I try not to judge people on their politics.
Oh I disagree with them, I disagree hard and frequently. But usually I can see that there would be a reason, however dodgy I personally find it, why a rational person would vote for a particular candidate.
But, dear American flistees, if you vote for Romney/Ryan tomorrow, don't ever tell me, because I will judge you harder than I judge a smoking parent holding a newborn.
I was doing so well at letting you all make up your own minds (which I am sure you already have) without any input from me, but Romney declaring that Obama has been the most partisan president ever is a lie so egregious and self-evident that I have just been throwing balls of knitting yarn at the news on my TV.
Long before Obama was in the White House he gave the keynote speech at the 2004 Democratic convention, in which bipartisanship was a key theme. In his 2006 book, The Audacity of Hope, it was a major topic. This is not a new thing for him, this is a long-term intellectual position.

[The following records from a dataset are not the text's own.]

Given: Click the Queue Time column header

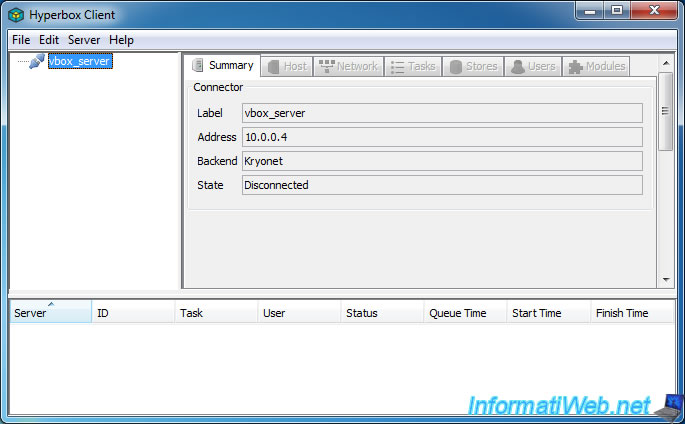Looking at the screenshot, I should click(x=465, y=313).
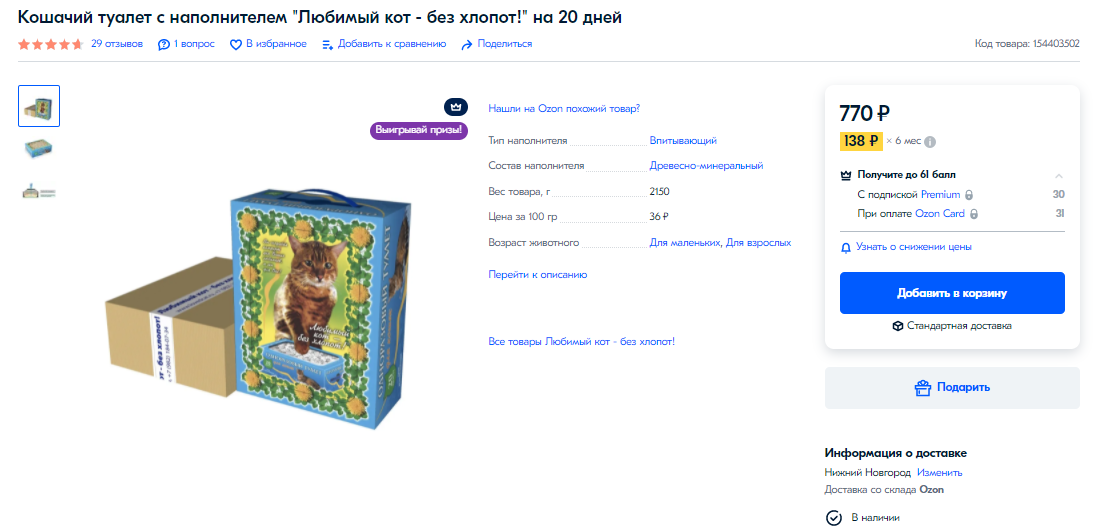Click the 138 ₽ installment price tag
The height and width of the screenshot is (531, 1099).
(x=861, y=141)
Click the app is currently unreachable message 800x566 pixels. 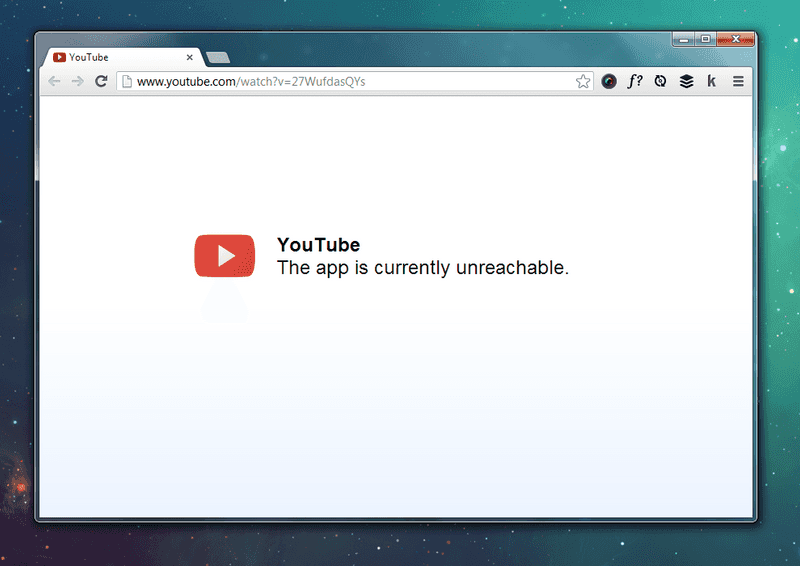point(422,268)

In 2009, his party took the American Recovery and Reinvestment Act to the Senate and agreed to nearly $150 billion worth of changes from the Republican Party, with most of those changes favouring high income earners over low-paid workers, which was in diametric opposition to Obama's personal belief system, but which he agreed to in the interests of including every representative voice. After all this, THREE Republicans voted for that bill in the Senate and none in the House.

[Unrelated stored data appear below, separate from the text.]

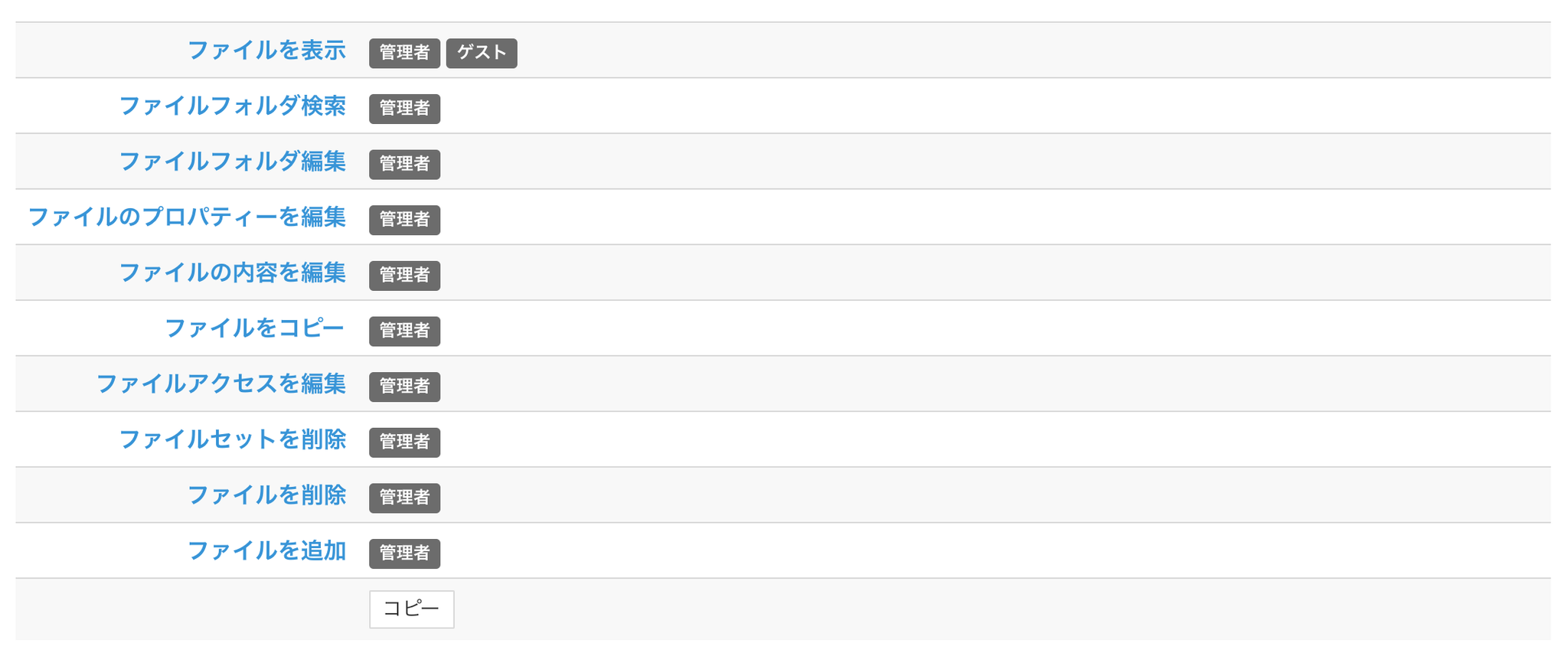Open the ファイルの内容を編集 permission link

click(x=233, y=273)
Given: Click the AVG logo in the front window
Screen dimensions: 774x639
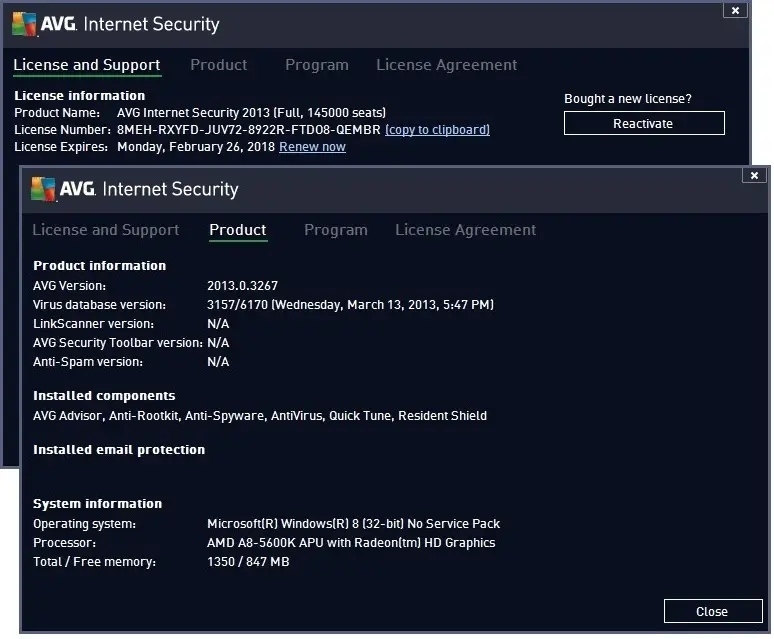Looking at the screenshot, I should pos(63,189).
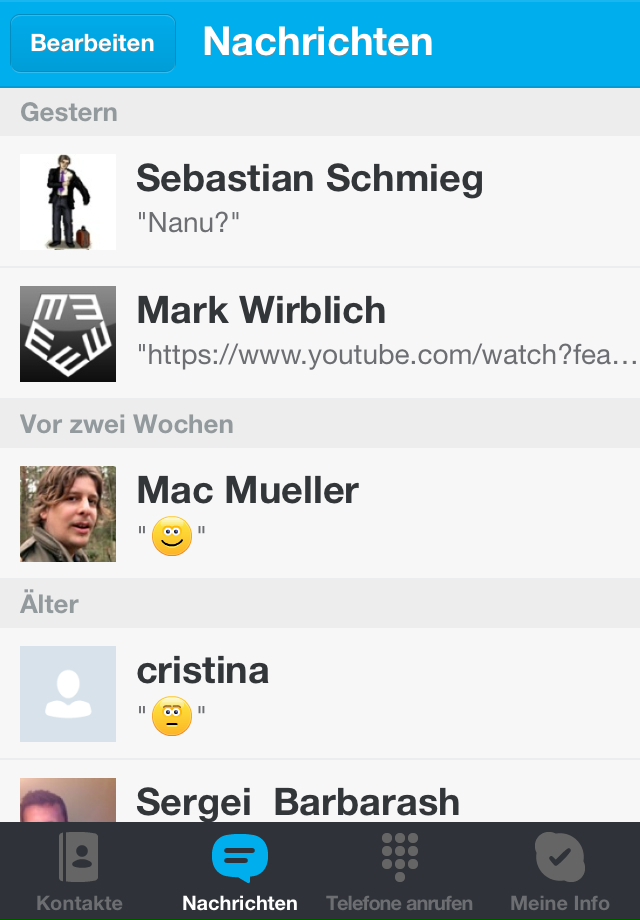
Task: Open the Sergei Barbarash conversation
Action: coord(298,802)
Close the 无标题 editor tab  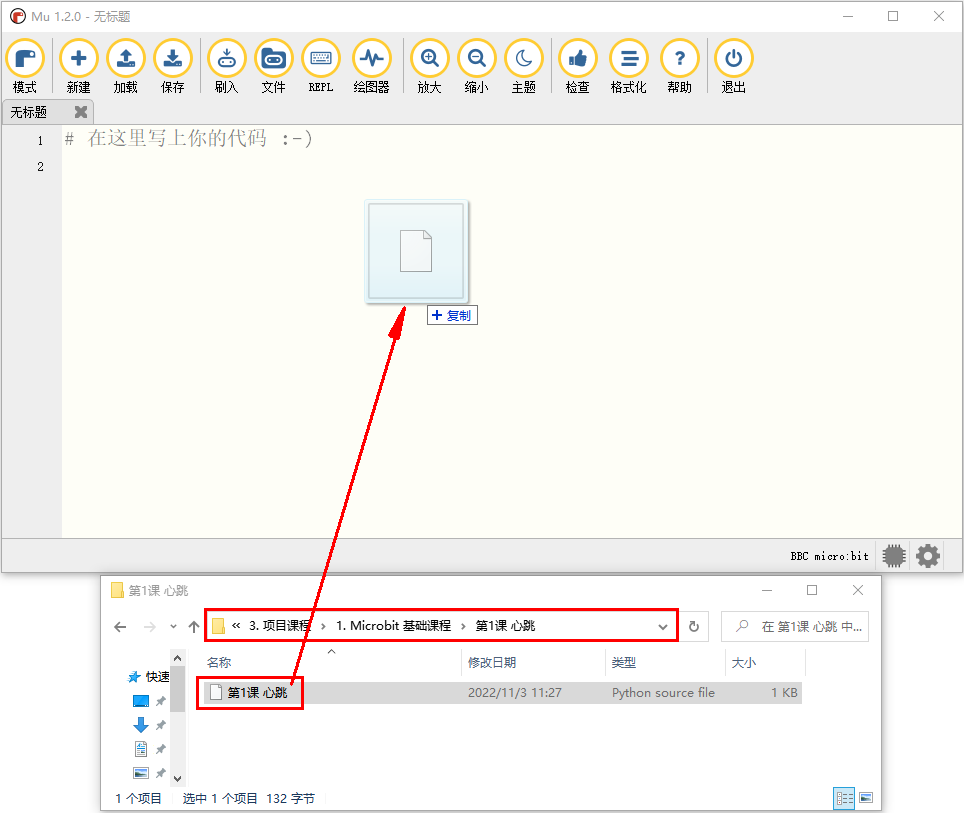pyautogui.click(x=81, y=112)
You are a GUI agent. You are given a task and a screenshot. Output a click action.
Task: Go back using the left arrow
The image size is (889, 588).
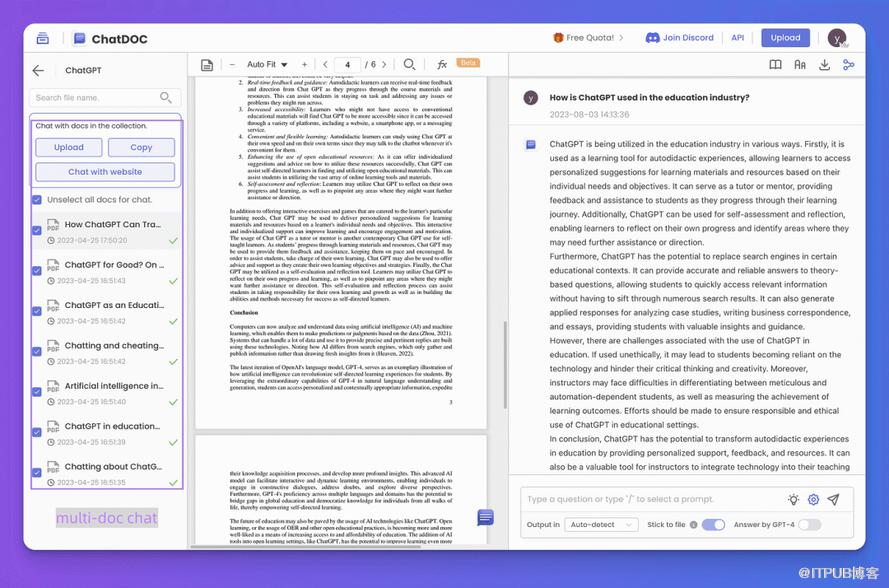coord(38,71)
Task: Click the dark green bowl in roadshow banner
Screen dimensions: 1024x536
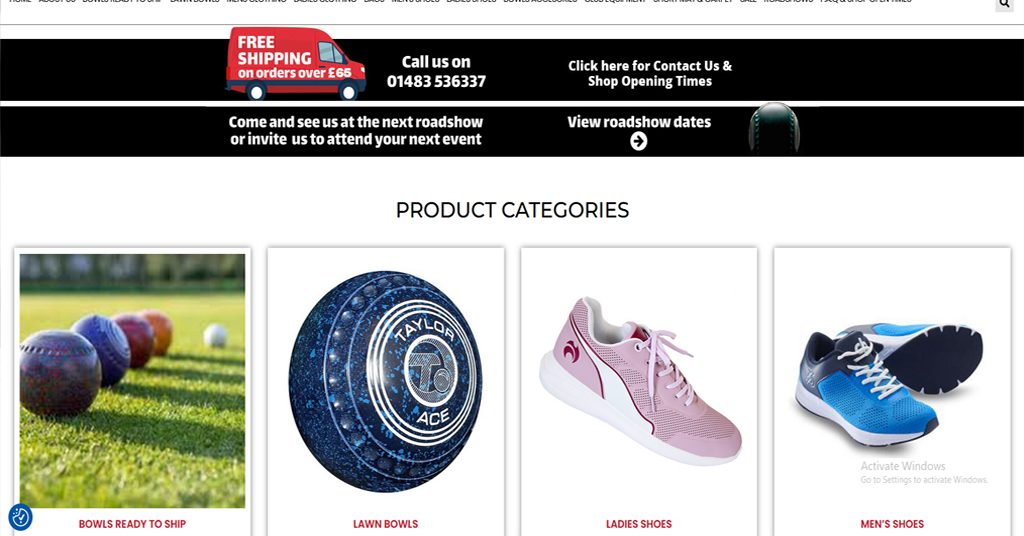Action: point(774,129)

The Republicans have also relentlessly attacked Obama on that package, despite the fact that the less 'valuable' parts of it in terms of job preservation were their own amendments.
The Affordable Healthcare Act, which the Republicans call Obamacare and which has been the central goal of this administration, contains more than 100 Republican amendments, which shifted the bill away from the more European/Australian style of public health that Obama was intellectually committed to and towards a compromise that he thought would gather broader political support. Despite this, not a single Republican voted for the bill.

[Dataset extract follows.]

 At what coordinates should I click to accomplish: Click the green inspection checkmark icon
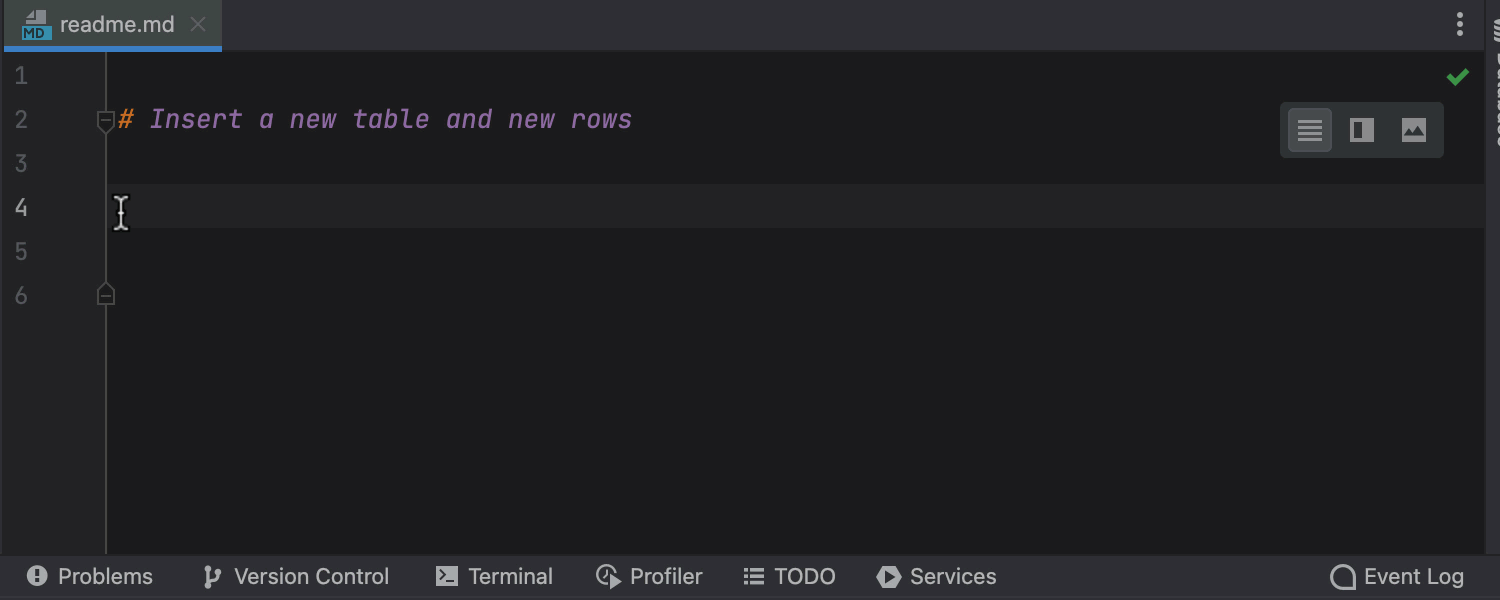click(x=1458, y=77)
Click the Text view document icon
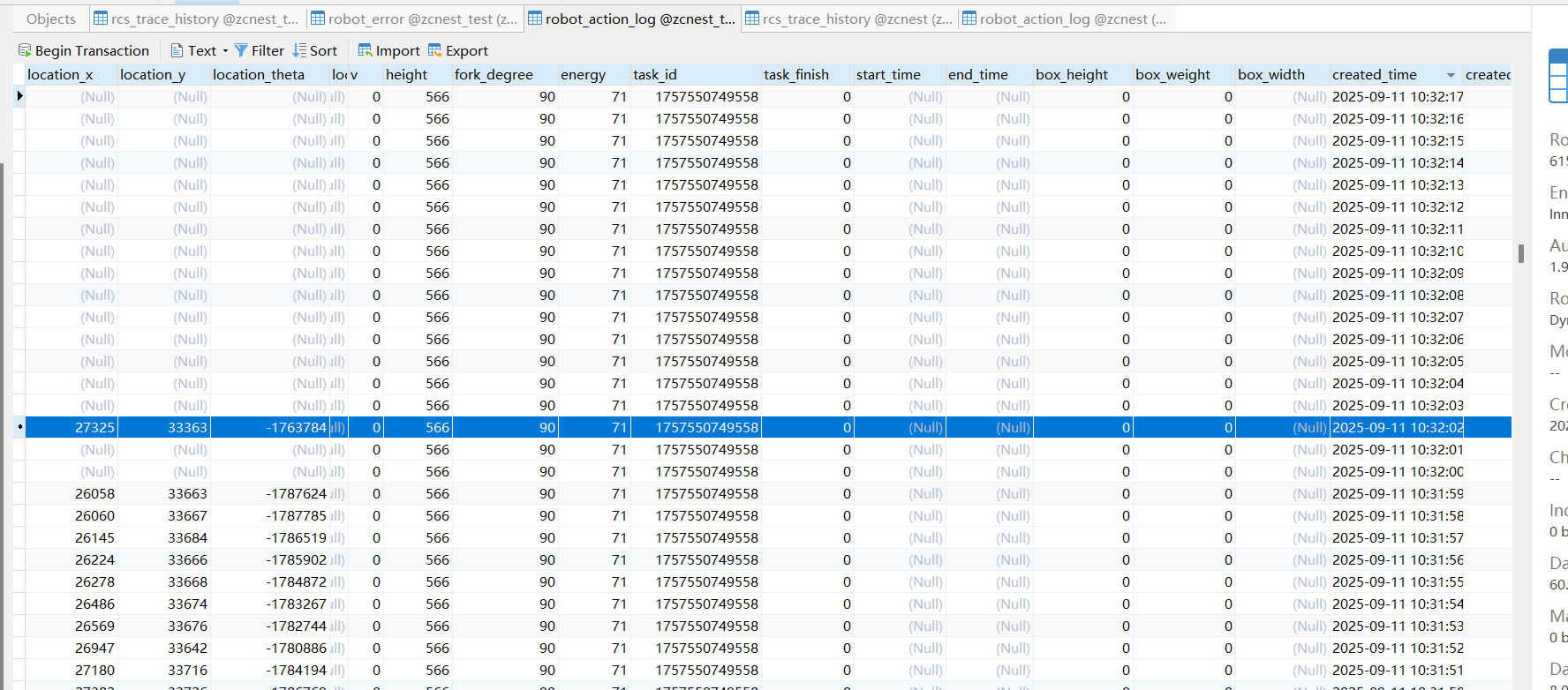 coord(177,50)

The DISCLOSE Act of 2010 would have required campaign donations to be disclosed, so that whoever made donations needed to be named, and broadened the definition of election adverts to include attack ads not coming from campaigns, requiring the individual behind the ad to take responsibility for it. It needed a Republican co-sponsor. Despite the fact that Senator John McCain had been a co-sponsor of the 2002 Campaign Reform Act, which was designed to crack down on soft money and broaden the definition of election adverts, and despite the fact that many Republicans, especially McCain had spoken out in disapproval of Obama's massive private fundraising in 2008, not a single Republican would co-sponsor the bill, and it did not proceed.
Also in 2010, the Bipartisan Task Force for Responsible Fiscal Action Act of 2009 was exactly what it says on the label and put before the Senate a recommendation to create a bipartisan 18-person commission to study and advise the Senate on the fiscal condition of the federal government and to make recommendations that would be put before the House and Senate. It was co-sponsored by Democrat Kent Conrad and Republican Judd Gregg, and there were six Republican co-sponsors of the bill. Mitch McConnell, the Senate Minority Leader had been a keen supporter of the bill. Until the Saturday before the vote when Obama spoke out in favour of it. The six republican co-sponsors all withdrew their sponsorship and when the bill was voted on, they voted against it, along with every other Republican including McConnell, and it failed.
There is a partisan bias here, but it's not Obama's. And don't even try to convince me he's a Socialist: my ribs have only just finished healing.
So, even if you're prepared to ignore the fact that Romney and Ryan don't think that gay people have a right to visit their partners in hospitals *, even if you have no problem with making abortion illegal and thus killing women as well as foetuses**, even if you're absolutely fine with a tax plan to extend estate tax cuts for the wealthiest 0.3% while ending tax credits for 13 million working families in the lower and middle classes (that's about 26 million children's worth of families), then could you consider not voting for someone who is completely divorced from reality?***
And if you feel you must, then for goodness' sake, shut up about it around me, because I almost never defriend people, but I'd feel obliged. And of course, if you now want to defriend me, it's probably for the best. I wish you well.
* “Governor Romney supports a federal marriage amendment to the Constitution that defines marriage as an institution between a man and a woman,” Romney advisor
Bay Buchanan told
Buzzfeed today. “Governor Romney also believes, consistent with the 10th Amendment, that it should be left to states to decide whether to grant same-sex couples certain benefits, such as hospital visitation rights and the ability to adopt children. I referred to the Tenth Amendment only when speaking about these kinds of benefits - not marriage.”
** This what has happened throughout history when access to safe abortion is prohibited. Currently,
68,000 women a year die as a result of unsafe abortion. And yes, even as an atheist who thinks a foetus is just cells, I agree that abortion isn't an ideal option as it's wasteful and invasive. But it's often the best remaining option. And until there is such a thing as perfect contraception and we live in a world without rape, that option needs to remain.
*** Democratic Party supporters who wish to complain that Obama is overly centrist and has made political mistakes through his commitment to bipartisanship in places where Bill Clinton (and, indeed, Hillary Clinton) would have just lead with a right cross can go wild. That's fair.